Excerpt provided:

Religious convictions are far more potent in recruiting followers, whether by mass movements or nominally secular regimes, than intellectual tracts or legalistic documents. Religion provides believers with the meaning of life; even the mightiest of dictators can’t do that. This is nowhere better demonstrated than in the history of the Islamic State, which was spawned by Saddam Hussein himself.

It was long said that Baathism, the official doctrine of Saddam in Iraq and the Assads in Syria, was an Arab secular socialism. It was proclaimed during the seizure of power in both countries, and was often cited as the ideological basis for their close ties with the Soviet Union. Based as it was on the Soviet model, Baathism was an effective system for tyrannical rule, but it did not inspire the people. During the Iran-Iraq War in the 1980s, the “godless” nature of Saddam’s regime was a centerpiece of Iranian propaganda, and it was quite effective. As a result, Saddam made a basic change in his foreign policy in the summer of 1986, when the Iraqi Politburo (Pan-Arab Command) decided to support foreign “religious currents.”

This led to Iraqi support for the Muslim Brotherhood in Egypt, for the radical regime of Hassan al-Turabi in Sudan, the Taliban in Afghanistan, and eventually for al Qaeda. Within Iraq, the Baathist regime starting funding (mostly Sunni but sometimes Shi’ite) mosques and imams. When Baath Party founder Michel Aflaq, a Christian atheist, died in 1989, official eulogies claimed he had converted to Islam. In November of that year, the Saddam University for Islamic Studies opened its doors in Baghdad, the Koran had become required reading (even in official party headquarters), and four years later Saddam announced a full-fledged Faith Campaign.

We’re talking 1993, ten years before the U.S. invasion. From then on, the ruling Iraqi elite became increasingly Islamized, so that when the insurrection was organized to fight us and our allies, it was largely led by men who had received two kinds of professional and ideological preparation. As officials of the Baathist state—particularly from the intelligence and counterintelligence branches—they had undergone training by the intelligence organizations of the Soviet Empire. Kyle Orton, Middle East analyst and blogger, and others rightly stress that “All of the leaders of ISIS’s Military Council, its most important institution, have since 2010 been [former regime officials].”

Exercise requirements:
A. Answer these questions from the passage on Baathism and the Islamic State:
(i) In what season and year did the Iraqi Politburo decide to support foreign "religious currents"?
(ii) What did official eulogies claim about Michel Aflaq after his death?
(iii) What opened in Baghdad in November 1989?
B. List every movement, regime or group outside Iraq that, according to the passage on Baathism and the Islamic State, received Iraqi support after the 1986 policy change.
C. Extract a section of the passage on Baathism and the Islamic State word for word. Begin at the words "Religious convictions are" and stop after "Saddam Hussein himself.".

Data taken from a collection
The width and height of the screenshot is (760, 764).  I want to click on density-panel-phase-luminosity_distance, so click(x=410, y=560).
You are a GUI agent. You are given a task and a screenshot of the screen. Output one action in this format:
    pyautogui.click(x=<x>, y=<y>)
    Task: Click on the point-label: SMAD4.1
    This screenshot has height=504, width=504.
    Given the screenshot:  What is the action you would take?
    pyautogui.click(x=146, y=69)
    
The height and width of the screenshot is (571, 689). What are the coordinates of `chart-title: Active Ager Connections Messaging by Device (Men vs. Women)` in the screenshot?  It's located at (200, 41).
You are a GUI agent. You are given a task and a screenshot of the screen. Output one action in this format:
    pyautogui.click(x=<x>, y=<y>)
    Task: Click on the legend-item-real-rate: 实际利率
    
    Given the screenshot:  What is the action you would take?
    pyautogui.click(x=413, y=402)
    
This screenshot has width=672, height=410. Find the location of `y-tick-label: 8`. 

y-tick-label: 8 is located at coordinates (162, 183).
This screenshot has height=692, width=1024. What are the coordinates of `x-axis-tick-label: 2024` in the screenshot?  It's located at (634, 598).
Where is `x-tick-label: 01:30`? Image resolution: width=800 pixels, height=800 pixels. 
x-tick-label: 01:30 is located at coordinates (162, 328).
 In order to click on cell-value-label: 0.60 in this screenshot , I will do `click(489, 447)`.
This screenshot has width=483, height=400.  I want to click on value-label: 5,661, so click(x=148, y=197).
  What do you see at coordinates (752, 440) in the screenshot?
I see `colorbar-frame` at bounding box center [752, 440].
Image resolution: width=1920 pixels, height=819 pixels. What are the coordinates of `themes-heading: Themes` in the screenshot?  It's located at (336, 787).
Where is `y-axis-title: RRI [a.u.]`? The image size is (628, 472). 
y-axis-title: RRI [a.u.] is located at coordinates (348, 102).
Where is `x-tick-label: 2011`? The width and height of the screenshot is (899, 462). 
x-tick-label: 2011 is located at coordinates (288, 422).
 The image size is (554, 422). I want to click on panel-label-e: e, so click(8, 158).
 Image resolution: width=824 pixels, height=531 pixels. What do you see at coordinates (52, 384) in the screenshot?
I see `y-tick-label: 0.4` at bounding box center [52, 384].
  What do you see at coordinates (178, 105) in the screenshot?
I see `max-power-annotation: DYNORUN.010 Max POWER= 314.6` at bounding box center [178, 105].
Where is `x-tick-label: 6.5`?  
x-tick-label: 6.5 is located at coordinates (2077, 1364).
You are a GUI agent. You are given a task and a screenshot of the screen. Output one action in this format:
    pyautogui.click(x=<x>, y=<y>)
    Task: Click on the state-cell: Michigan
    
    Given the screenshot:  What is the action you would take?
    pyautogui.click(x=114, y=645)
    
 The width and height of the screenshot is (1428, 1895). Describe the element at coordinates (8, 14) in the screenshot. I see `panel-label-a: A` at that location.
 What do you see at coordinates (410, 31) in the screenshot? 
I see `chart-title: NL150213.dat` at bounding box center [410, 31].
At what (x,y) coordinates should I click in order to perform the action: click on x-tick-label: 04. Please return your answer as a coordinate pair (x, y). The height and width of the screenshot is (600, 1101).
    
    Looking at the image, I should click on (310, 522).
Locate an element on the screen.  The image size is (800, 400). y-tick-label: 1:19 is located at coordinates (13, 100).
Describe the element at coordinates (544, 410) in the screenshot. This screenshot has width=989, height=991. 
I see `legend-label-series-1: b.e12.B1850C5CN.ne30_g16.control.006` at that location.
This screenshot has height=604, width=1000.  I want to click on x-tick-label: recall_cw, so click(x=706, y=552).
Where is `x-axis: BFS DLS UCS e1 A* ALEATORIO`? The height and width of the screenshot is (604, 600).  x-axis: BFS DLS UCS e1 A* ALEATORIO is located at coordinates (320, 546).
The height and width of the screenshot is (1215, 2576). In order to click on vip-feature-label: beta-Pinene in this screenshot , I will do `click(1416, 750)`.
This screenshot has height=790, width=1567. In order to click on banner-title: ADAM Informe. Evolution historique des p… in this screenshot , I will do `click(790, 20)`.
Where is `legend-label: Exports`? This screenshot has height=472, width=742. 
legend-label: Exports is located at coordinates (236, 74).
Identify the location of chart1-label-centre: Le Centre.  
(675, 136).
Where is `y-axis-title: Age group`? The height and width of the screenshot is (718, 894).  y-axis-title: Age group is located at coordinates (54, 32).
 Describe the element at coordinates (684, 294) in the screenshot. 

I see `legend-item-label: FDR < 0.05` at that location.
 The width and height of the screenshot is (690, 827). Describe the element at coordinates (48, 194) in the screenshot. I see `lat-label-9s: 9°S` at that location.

Per-task outputs:
A.
(i) The summer of 1986
(ii) That he had converted to Islam
(iii) The Saddam University for Islamic Studies

B.
- The Muslim Brotherhood in Egypt
- The radical regime of Hassan al-Turabi in Sudan
- The Taliban in Afghanistan
- Al Qaeda

C.
Religious convictions are far more potent in recruiting followers, whether by mass movements or nominally secular regimes, than intellectual tracts or legalistic documents. Religion provides believers with the meaning of life; even the mightiest of dictators can’t do that. This is nowhere better demonstrated than in the history of the Islamic State, which was spawned by Saddam Hussein himself.